Pour les intermittents du spectacle, la gestion financière est souvent un exercice d’équilibriste. Les revenus varient en fonction des contrats, des périodes de forte activité et des creux inévitables. Dans ce contexte, établir un budget prévisionnel est indispensable pour sécuriser son équilibre financier tout au long de l’année. Ce document permet de visualiser ses recettes et dépenses, d’anticiper les périodes d’inactivité et d’adopter une gestion proactive de ses finances.
Identifier clairement ses revenus et leurs variations
La première étape consiste à analyser ses sources de revenus : cachets, salaires horaires, droits d’auteur, revenus annexes (cours, prestations techniques, etc.). L’irrégularité étant la norme, il est important de :
- Lister les contrats prévus dans les mois à venir, même s’ils ne sont pas encore signés.
- Estimer un revenu moyen basé sur les années précédentes.
- Distinguer les mois de forte activité (festivals, tournées, saison culturelle) des mois creux.
Cette visibilité permet déjà de repérer les périodes où les revenus risquent d’être insuffisants et où il faudra puiser dans une réserve ou réduire certaines dépenses.
Calculer ses charges fixes et variables
Un budget prévisionnel ne se limite pas à prévoir les revenus : il faut également anticiper les dépenses. On distingue :
- Les charges fixes : loyer, assurances, abonnements, remboursements de crédits, cotisations professionnelles.
- Les charges variables : alimentation, transport, matériel, loisirs, dépenses imprévues.
L’idéal est de calculer un budget mensuel minimal nécessaire pour couvrir les besoins essentiels, et de prévoir une marge pour les imprévus. Les intermittents du spectacle doivent aussi penser aux charges spécifiques liées à leur activité : frais de déplacement sur les lieux de tournage ou de représentation, achat ou entretien du matériel, formation continue…

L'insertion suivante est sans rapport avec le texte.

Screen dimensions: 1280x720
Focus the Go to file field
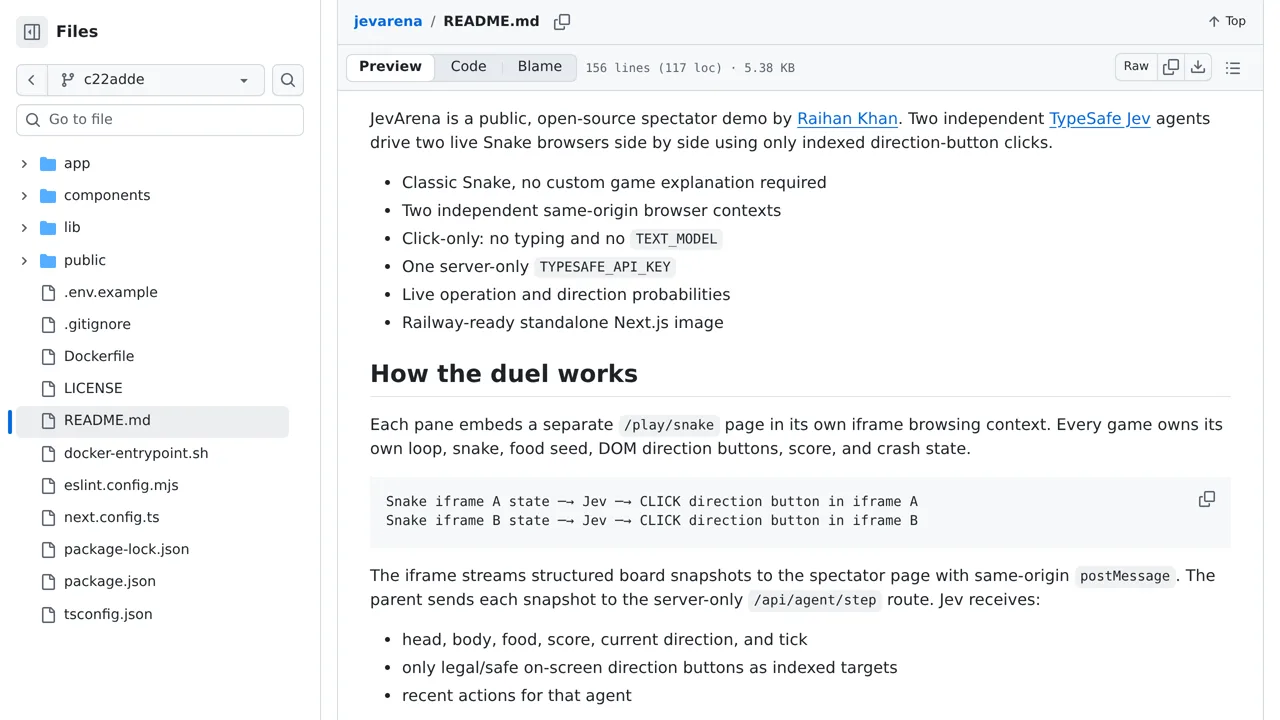[160, 120]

Anticiper les périodes d’inactivité
Les périodes sans contrat sont inévitables. Pour éviter qu’elles ne deviennent une source de stress, il est recommandé de :
- Constituer une réserve financière pendant les mois les plus rémunérateurs. Une règle simple consiste à mettre de côté 20 à 30 % de ses revenus en période d’activité.

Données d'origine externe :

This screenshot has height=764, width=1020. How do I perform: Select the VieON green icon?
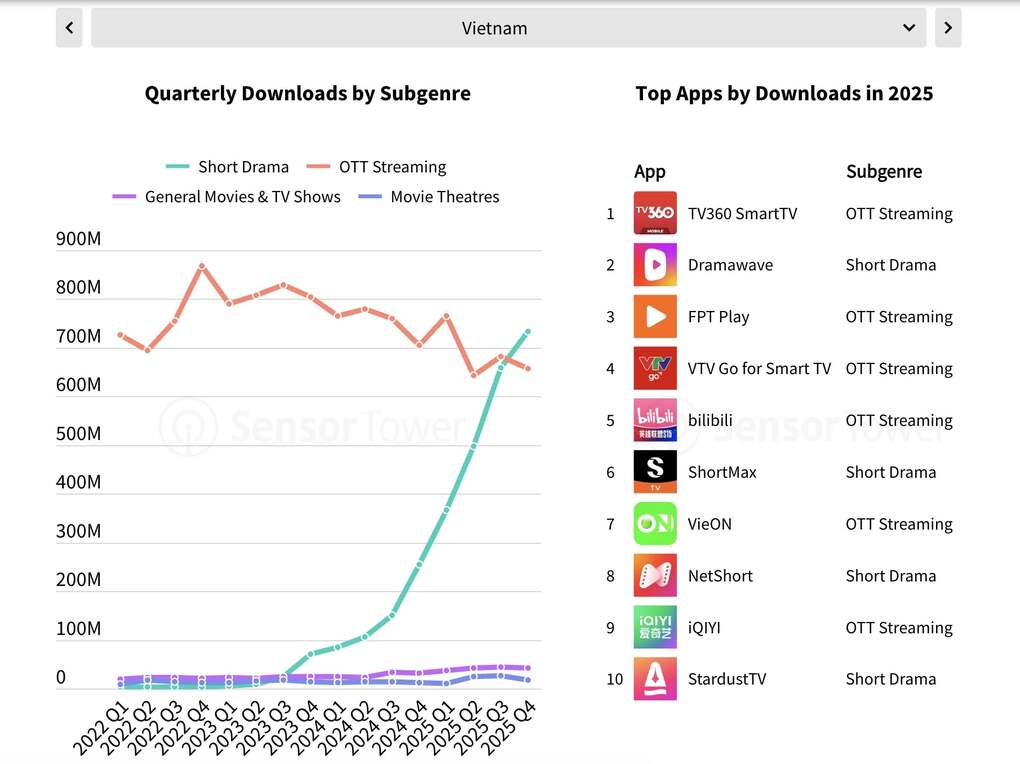point(655,523)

- Utiliser les indemnités chômage spécifiques aux intermittents du spectacle comme un complément, et non comme la seule source de revenus.
- Planifier des activités génératrices de revenus pendant ces périodes : cours, ateliers, prestations techniques, projets personnels financés.
L’anticipation est ici la clé : un mois creux ne sera pas vécu de la même manière si un coussin financier a été prévu.
Mettre en place un suivi et ajuster en cours d’année
Un budget prévisionnel n’est pas figé : il doit évoluer en fonction des contrats signés, des opportunités et des imprévus. Il est donc essentiel de :
- Tenir un tableau de suivi (Excel, application de gestion financière) pour comparer prévisions et réalité.
- Réévaluer les objectifs tous les trois mois.
- Adapter ses dépenses si une baisse d’activité se profile.
Ce suivi permet de garder le contrôle sur ses finances et d’éviter les mauvaises surprises, notamment lors des périodes de renouvellement des droits au régime d’intermittent du spectacle.
Établir un budget prévisionnel adapté au rythme d’un intermittent du spectacle, c’est avant tout apprendre à lisser ses revenus dans le temps. En identifiant les périodes d’activité et d’inactivité, en évaluant ses charges et en constituant une réserve, il devient possible de sécuriser sa situation financière tout en restant flexible. Avec un suivi régulier et des ajustements en cours d’année, le budget prévisionnel n’est plus une contrainte : c’est un véritable outil de sérénité qui permet de se concentrer pleinement sur son art et ses projets.